**** Records shown

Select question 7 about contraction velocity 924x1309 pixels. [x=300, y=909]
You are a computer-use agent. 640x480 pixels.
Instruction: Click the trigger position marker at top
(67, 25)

********
**** Records shown

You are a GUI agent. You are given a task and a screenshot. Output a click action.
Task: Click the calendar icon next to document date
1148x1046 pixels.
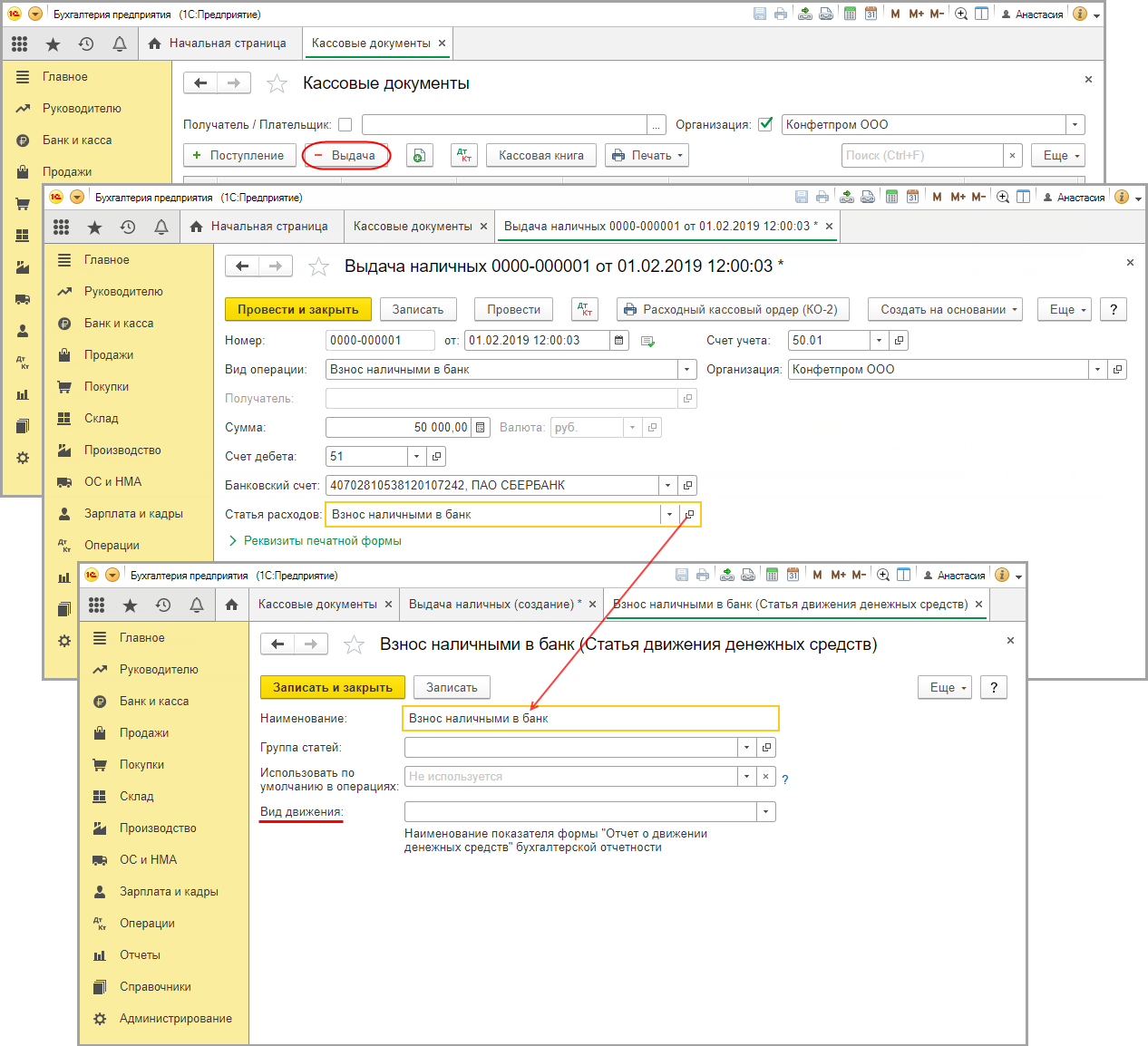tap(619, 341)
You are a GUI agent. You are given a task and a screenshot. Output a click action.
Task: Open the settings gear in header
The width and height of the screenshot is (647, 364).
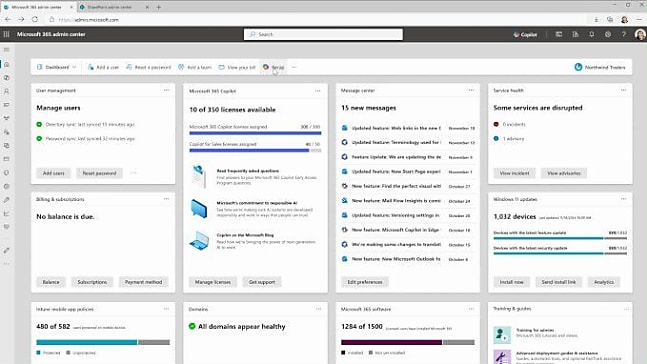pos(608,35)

********
**** Records shown

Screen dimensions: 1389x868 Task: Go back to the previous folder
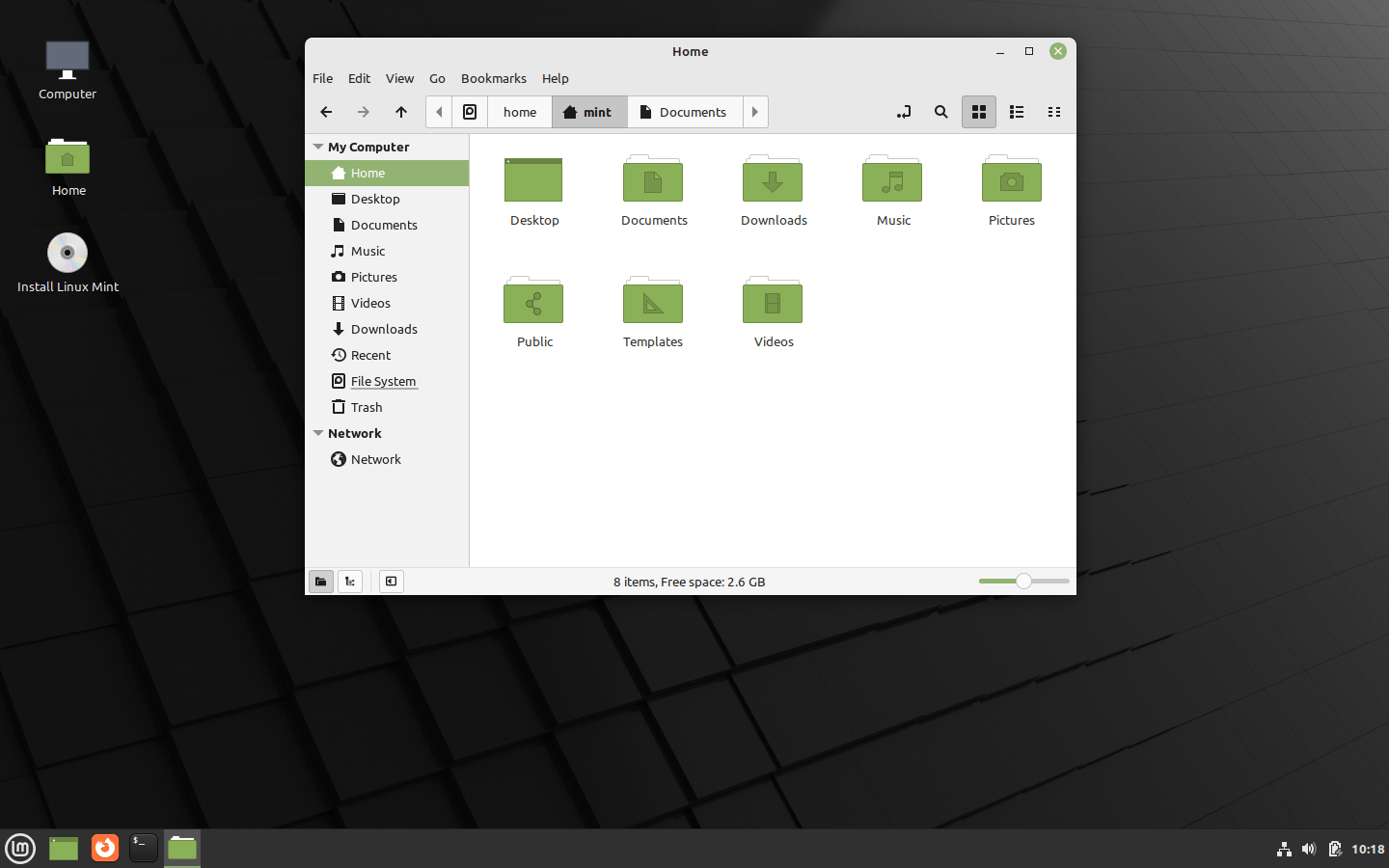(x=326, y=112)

********

:: Required work ::
Extract the part that opens with the line containing "Screen dimensions: 1389x868" and closes with the line containing "(x=326, y=112)", both lines included, and reproduce it without any change. Omit the pictures from your answer.

:: The answer ::
Screen dimensions: 1389x868 Task: Go back to the previous folder
(x=326, y=112)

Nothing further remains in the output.